A large number of nuclear genes are embedded into complex regulatory networks, which control the biogenesis and functions of the chloroplast at many levels. They contribute to a coordinated and adaptive expression of plastid and corresponding nuclear genes in a tissue-specific and developmentally dependent way and play a substantial role in establishing photosynthesis. They often reveal homologies to prokaryotic genes even if the pathways and the functions have not always been conserved in eukaryotes. During evolution, the plant genome was generated by post-endosymbiotic loss and gain of function, gene transfers and duplications. This extensive genome restructurations resulted in a specific co-evolution of the three genetic compartments of the plant cell. This implies as well that regulation of gene expression has been phylogenetically integrated into different signal transduction pathways.
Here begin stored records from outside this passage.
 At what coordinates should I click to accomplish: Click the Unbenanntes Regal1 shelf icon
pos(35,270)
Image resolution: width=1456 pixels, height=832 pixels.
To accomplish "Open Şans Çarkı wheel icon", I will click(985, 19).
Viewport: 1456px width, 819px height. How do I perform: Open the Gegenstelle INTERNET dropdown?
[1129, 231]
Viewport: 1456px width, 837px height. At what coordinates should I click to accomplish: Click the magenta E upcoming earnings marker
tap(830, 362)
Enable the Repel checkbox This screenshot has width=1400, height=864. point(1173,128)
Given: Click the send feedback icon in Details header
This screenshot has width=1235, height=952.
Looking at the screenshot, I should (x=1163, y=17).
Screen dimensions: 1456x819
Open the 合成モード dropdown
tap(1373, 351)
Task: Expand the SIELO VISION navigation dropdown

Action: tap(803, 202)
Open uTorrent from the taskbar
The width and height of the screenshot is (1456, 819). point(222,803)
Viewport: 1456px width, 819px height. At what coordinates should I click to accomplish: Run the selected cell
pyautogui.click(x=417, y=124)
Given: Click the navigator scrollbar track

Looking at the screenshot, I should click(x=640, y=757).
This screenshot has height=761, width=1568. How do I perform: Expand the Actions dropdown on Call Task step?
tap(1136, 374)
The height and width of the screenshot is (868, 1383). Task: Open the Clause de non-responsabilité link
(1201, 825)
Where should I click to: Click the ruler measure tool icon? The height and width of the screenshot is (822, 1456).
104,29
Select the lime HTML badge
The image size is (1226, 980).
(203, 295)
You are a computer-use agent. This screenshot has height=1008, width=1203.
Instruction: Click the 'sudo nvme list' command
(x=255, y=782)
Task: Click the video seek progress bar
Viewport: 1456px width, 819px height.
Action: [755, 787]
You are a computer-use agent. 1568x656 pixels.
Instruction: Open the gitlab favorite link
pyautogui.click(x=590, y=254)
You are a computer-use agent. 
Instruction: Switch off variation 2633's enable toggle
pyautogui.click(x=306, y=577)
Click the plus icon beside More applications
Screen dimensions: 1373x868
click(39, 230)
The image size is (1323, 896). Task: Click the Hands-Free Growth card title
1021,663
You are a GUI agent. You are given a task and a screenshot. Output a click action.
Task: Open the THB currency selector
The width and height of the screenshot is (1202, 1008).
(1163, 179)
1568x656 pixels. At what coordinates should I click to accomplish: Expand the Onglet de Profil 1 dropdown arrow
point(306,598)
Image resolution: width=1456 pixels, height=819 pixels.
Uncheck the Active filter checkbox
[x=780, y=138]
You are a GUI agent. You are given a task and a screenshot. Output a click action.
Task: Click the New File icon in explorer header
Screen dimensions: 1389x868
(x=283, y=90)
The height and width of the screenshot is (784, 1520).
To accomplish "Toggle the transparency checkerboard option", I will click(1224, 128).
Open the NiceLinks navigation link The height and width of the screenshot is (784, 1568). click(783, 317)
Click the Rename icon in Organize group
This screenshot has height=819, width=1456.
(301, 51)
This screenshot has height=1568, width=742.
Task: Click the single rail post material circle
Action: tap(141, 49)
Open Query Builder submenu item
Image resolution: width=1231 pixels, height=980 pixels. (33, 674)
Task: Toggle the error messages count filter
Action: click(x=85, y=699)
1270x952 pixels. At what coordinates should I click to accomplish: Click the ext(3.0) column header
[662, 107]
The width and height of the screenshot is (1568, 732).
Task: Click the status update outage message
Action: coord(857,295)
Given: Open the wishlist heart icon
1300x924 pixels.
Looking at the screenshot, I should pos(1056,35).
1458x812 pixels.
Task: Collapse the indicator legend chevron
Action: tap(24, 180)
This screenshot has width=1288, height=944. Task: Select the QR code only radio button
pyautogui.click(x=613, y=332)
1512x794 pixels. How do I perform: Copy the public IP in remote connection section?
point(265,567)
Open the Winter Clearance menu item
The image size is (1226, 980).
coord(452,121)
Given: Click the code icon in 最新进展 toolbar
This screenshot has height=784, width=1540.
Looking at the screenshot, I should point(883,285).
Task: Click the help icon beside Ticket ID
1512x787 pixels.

In order to develop a comprehensive concept of these evolutionary established regulatory processes we are focussing on both a genetic approach in Arabidospis thaliana by analysing mutants defective in different steps of plastid gene expression and genome-plastome incompatibility by generating new combinations of genetic compartments in different organisms (cybrids and hybrids). Several new genes have been identified by high resolution mapping and T-DNA tagging and a comprehensive analysis of these new functions will be presented.